#### RECORDS SHOWN ####
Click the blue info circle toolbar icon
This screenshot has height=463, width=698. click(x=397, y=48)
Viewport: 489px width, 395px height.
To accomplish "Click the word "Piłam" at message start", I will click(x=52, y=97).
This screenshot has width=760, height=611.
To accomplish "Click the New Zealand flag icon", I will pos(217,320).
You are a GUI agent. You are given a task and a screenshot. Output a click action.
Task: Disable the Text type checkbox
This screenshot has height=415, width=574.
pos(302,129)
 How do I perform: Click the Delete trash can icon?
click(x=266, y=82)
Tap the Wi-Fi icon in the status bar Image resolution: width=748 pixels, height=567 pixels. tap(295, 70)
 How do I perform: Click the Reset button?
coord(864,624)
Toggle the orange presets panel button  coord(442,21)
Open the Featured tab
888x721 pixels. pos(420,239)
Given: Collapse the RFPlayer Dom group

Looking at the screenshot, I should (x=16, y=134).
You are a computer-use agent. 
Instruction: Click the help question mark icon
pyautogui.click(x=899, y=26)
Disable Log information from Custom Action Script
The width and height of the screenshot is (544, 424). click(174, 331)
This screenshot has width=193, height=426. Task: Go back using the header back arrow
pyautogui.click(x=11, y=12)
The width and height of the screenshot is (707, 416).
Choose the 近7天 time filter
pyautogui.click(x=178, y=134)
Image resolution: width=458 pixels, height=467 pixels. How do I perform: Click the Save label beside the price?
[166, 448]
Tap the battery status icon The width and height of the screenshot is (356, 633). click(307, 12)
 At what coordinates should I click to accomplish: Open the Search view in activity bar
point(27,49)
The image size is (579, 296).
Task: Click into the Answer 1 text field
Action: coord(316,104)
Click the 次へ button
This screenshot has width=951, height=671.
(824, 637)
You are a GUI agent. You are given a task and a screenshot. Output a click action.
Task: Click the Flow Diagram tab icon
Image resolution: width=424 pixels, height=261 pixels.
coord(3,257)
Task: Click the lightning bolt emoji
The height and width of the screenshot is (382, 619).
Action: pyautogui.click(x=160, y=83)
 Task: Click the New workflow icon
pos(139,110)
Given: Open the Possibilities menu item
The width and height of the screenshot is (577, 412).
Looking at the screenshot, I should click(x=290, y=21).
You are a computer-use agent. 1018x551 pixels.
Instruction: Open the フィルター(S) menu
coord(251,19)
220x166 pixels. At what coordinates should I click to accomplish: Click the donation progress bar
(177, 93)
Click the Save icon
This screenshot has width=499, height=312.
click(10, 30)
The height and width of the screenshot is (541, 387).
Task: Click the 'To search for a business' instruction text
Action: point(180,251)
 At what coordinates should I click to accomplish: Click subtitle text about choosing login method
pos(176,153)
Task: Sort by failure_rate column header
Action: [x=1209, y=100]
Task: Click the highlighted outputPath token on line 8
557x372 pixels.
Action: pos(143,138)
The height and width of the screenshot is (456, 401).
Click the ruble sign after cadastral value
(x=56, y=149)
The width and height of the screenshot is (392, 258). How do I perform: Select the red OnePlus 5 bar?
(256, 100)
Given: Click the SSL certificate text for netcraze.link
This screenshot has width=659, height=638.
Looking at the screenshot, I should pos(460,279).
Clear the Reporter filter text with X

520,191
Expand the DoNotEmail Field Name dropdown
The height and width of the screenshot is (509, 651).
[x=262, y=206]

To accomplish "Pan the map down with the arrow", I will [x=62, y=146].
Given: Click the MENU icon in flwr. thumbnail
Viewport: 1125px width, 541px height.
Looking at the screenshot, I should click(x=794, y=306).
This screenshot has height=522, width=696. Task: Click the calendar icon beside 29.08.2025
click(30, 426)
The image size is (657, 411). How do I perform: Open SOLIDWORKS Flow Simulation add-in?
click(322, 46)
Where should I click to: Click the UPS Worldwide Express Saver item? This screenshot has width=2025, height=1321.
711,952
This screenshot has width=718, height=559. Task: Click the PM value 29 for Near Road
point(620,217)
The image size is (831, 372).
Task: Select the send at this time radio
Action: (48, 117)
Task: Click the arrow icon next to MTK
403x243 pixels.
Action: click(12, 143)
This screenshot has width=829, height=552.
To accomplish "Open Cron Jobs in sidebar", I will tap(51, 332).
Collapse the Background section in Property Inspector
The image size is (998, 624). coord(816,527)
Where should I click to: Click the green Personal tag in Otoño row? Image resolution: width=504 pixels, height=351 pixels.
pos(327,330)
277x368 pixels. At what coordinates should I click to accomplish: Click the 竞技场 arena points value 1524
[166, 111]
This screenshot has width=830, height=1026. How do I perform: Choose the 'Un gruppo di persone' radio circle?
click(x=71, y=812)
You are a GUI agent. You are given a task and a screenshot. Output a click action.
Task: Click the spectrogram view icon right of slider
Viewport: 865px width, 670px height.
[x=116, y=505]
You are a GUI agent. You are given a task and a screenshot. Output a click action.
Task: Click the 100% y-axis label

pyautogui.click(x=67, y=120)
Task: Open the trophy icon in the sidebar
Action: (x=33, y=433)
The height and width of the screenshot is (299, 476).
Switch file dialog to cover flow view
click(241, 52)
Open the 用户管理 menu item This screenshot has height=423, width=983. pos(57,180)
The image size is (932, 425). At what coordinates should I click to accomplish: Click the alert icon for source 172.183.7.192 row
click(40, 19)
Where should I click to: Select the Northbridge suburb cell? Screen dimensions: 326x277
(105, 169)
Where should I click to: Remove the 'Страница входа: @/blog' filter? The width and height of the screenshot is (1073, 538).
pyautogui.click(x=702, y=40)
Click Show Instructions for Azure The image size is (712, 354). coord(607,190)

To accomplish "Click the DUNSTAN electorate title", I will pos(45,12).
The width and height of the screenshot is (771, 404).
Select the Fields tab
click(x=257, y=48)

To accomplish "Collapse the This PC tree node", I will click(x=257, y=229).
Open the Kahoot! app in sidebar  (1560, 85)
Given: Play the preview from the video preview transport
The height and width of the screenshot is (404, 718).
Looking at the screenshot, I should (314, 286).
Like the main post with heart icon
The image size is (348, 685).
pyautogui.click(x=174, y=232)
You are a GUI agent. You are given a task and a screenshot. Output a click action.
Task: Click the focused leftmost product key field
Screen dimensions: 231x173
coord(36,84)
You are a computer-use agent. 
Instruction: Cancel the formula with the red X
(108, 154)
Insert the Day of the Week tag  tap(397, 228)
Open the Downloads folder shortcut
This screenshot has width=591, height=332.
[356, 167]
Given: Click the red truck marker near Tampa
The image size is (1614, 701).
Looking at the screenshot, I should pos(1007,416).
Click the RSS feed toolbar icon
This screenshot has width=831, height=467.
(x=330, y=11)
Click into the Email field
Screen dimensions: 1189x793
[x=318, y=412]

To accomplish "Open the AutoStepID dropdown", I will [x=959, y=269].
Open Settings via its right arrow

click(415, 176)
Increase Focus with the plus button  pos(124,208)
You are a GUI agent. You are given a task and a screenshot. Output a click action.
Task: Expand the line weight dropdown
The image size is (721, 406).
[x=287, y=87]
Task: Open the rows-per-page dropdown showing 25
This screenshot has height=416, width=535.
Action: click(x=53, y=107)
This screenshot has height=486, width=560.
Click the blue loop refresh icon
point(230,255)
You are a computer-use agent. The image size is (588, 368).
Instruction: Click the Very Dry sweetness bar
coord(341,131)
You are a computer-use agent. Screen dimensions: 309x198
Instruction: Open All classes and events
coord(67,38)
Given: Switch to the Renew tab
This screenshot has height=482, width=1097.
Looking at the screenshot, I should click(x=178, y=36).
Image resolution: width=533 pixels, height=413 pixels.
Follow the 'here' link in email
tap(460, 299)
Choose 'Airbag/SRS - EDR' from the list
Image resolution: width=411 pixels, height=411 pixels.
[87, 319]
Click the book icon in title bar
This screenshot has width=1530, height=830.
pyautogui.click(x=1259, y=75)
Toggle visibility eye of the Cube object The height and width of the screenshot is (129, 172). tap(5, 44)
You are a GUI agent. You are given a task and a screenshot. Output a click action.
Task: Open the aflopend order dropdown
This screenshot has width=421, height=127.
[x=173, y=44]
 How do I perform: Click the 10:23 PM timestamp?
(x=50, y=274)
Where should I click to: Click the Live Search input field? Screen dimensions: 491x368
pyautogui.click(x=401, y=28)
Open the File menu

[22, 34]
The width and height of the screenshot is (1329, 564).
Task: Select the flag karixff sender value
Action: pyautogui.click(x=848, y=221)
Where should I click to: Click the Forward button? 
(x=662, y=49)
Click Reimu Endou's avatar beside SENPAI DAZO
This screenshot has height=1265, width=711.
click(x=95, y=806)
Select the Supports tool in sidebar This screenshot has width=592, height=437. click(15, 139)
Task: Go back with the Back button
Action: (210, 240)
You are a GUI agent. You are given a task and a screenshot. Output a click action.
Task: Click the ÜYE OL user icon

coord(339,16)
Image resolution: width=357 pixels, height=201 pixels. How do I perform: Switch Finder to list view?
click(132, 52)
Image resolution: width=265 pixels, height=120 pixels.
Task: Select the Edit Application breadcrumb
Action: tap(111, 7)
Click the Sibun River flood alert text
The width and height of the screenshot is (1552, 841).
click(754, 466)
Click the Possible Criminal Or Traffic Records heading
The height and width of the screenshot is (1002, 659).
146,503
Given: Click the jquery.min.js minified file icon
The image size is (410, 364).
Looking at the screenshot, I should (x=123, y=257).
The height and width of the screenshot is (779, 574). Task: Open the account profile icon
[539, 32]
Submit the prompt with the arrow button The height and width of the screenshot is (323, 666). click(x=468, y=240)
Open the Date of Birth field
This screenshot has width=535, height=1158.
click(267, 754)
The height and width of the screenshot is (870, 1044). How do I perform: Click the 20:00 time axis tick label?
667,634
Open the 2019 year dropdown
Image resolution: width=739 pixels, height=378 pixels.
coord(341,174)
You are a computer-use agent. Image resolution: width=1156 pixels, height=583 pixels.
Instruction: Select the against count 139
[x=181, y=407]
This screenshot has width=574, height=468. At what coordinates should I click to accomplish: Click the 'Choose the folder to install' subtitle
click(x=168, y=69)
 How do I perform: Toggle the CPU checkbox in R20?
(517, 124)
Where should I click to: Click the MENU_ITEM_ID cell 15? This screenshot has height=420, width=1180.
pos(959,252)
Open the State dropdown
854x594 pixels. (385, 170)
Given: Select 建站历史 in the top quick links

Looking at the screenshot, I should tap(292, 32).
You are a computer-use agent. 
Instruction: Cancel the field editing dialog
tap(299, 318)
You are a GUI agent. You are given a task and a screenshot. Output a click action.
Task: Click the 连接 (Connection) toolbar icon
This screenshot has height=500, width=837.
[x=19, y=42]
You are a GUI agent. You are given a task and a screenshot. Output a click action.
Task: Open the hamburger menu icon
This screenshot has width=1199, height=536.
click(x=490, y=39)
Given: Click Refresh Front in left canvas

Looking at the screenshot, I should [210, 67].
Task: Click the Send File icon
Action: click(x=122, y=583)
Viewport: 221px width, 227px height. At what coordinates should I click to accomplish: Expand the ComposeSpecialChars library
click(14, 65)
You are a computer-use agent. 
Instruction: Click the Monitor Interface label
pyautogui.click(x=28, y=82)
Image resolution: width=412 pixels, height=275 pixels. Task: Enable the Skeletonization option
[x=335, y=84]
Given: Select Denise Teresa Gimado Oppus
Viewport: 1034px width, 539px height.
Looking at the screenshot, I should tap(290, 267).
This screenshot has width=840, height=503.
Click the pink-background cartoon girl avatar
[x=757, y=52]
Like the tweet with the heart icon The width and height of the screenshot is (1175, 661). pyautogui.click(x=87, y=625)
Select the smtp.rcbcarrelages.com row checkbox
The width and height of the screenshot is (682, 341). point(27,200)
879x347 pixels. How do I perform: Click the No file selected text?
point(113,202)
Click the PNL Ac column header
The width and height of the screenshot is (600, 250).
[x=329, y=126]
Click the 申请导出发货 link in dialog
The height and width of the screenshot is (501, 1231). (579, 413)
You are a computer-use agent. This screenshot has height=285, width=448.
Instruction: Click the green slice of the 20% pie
####
▶ _EXERCISE_
From the line holding "This screenshot has width=951, height=671." to the line holding "Click the Save icon", inclusive, restate each line above exactly as written.

▶ _ANSWER FOR THE TASK_
This screenshot has width=951, height=671.
(824, 637)
You are a GUI agent. You are given a task and a screenshot. Output a click action.
Task: Click the Flow Diagram tab icon
Image resolution: width=424 pixels, height=261 pixels.
coord(3,257)
Task: Click the lightning bolt emoji
The height and width of the screenshot is (382, 619).
Action: pyautogui.click(x=160, y=83)
 Task: Click the New workflow icon
pos(139,110)
Given: Open the Possibilities menu item
The width and height of the screenshot is (577, 412).
Looking at the screenshot, I should click(x=290, y=21).
You are a computer-use agent. 1018x551 pixels.
Instruction: Open the フィルター(S) menu
coord(251,19)
220x166 pixels. At what coordinates should I click to accomplish: Click the donation progress bar
(177, 93)
Click the Save icon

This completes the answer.